# Best hardtail C2W can buy?



## BrianD (17 Aug 2012)

Morning all, looking to take advantage of the C2W scheme but looking for a little advice

I'm looking for a hardtail mainly for trails like 7Stanes, Hamsterley forest. Love downhill, however to come down you have to go up and im a large lad!!

Probably won't use it much for commuting as I've got a road bike

Been looking at the Whyte 805 or paying a little extra for the 901, others such as the Focus black forest, educate me please!


----------



## BrianD (17 Aug 2012)

No one?


----------



## GrumpyGregry (17 Aug 2012)

I'm a cross country boy not a trail centre addict so can't comment really.

(Boardman HT Pro btw way)


----------



## pubrunner (17 Aug 2012)

BrianD said:


> Morning all, looking to take advantage of the C2W scheme but looking for a little advice
> 
> I'm looking for a hardtail mainly for trails like 7Stanes, Hamsterley forest. Love downhill, however to come down you have to go up and im a large lad!!
> 
> ...


 
We have a Rock Lobster Tig team SL, from Merlin Cycles; they sell very nice bikes at good prices - the advantage you get from buying from a good 'local' shop is that you get the after-sales service and often a nice discount on future purchases and servicing costs - you'll need to weigh up how important this is to you.

We went up to Merlin Cycles near Preston and it was well worth the drive; must have tried have a dozen bikes. Being able to 'try before buying' was a great bonus ! They were very helpful and not at all 'pushy' - a genuinely 'first class' bike shop ! 

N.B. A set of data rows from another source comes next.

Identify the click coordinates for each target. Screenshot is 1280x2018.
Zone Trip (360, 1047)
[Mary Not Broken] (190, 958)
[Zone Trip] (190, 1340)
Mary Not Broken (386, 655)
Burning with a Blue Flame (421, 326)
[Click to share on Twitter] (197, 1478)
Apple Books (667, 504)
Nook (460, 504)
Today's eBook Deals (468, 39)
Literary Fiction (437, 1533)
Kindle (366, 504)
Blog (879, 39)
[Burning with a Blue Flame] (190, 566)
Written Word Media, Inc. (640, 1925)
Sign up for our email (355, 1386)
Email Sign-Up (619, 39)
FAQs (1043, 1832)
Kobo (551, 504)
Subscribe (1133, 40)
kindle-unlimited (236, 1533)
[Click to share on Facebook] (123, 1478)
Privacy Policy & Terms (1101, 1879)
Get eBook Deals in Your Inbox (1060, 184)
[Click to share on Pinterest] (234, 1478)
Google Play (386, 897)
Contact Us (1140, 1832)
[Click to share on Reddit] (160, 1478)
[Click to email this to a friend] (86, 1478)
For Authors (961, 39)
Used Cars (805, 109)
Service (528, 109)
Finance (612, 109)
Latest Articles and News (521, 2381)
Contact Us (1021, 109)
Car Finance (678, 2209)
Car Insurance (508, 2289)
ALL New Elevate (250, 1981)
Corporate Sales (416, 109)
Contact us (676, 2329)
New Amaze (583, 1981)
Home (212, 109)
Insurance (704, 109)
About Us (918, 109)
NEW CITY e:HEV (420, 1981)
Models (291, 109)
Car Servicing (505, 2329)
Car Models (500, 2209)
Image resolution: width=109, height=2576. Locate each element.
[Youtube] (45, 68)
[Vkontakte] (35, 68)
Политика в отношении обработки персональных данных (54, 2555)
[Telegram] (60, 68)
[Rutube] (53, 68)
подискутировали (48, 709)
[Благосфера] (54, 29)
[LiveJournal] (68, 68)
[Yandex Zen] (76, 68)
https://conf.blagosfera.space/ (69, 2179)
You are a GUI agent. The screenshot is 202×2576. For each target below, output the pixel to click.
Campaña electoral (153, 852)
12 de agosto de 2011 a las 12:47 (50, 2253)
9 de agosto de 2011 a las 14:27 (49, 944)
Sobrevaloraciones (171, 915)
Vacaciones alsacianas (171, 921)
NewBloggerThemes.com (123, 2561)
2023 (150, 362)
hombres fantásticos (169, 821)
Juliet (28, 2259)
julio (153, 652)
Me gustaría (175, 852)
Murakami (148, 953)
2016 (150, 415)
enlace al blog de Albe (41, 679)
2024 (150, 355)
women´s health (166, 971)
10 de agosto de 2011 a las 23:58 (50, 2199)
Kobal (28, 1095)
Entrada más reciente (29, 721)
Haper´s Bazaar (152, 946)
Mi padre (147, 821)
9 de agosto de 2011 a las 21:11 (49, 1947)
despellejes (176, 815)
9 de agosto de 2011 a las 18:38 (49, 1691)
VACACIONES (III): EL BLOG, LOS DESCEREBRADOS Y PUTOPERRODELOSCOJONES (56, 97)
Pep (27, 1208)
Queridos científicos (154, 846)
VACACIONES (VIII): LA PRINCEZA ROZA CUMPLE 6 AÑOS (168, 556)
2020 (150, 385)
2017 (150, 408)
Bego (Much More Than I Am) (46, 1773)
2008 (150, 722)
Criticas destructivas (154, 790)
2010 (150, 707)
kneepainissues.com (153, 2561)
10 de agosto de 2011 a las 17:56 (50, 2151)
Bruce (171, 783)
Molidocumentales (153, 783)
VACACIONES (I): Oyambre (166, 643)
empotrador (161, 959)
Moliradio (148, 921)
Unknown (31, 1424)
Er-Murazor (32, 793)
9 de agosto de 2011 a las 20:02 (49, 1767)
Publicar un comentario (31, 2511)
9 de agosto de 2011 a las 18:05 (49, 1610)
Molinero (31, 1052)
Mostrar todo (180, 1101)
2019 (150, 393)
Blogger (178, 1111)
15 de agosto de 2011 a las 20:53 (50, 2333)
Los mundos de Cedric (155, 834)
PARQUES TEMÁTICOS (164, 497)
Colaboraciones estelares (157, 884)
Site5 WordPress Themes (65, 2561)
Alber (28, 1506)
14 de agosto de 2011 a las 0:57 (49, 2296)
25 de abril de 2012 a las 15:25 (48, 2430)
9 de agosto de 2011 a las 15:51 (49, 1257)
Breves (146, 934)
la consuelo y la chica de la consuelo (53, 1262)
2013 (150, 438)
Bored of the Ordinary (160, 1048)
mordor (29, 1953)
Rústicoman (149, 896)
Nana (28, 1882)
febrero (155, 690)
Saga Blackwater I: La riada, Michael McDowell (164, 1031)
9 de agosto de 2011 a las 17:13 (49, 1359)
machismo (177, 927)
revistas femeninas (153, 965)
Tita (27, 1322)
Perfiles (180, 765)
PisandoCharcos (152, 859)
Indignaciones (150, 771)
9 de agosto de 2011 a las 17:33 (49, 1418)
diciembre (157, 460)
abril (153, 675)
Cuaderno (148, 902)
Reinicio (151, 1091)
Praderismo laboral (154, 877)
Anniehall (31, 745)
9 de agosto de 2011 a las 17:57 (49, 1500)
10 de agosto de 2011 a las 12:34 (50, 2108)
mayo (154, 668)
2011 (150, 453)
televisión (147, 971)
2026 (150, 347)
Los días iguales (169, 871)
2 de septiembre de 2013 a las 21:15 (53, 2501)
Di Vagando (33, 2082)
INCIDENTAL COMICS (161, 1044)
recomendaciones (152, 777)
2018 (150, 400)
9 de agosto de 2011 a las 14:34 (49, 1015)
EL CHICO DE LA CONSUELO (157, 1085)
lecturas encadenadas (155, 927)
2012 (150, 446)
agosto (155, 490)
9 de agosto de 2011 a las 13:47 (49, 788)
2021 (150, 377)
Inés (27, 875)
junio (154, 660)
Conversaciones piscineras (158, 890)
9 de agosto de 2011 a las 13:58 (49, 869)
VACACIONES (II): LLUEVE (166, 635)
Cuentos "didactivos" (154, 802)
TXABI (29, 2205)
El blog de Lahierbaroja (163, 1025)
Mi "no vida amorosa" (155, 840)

Take a look at some reviews on both the bike & Merlin's (excellent) service :
http://www.mtbr.com/cat/bikes/xc-hardtail/merlin/rock-lobster-tig-team-sl/prd_418780_1527crx.aspx
http://www.mtbr.com/cat/bikes/xc-hardtail/merlin/rock-lobster-tig-team-sl/prd_418780_1527crx.aspx

http://www.bikeradar.com/forums/viewtopic.php?p=14894970

The Tig Team SL, is built from Easton Elite tubing and as MTBs go, it is very light. We've had ours for 5 years and have not had a single problem with it.


----------



## KenG (22 Aug 2012)

On One do a good range of hardworking trail bikes, I have the Inbred,and they also do C2W scheme, they have a marmite following, you either love them or hate them,but the fact is you cant ignore them, have a look on their website.


----------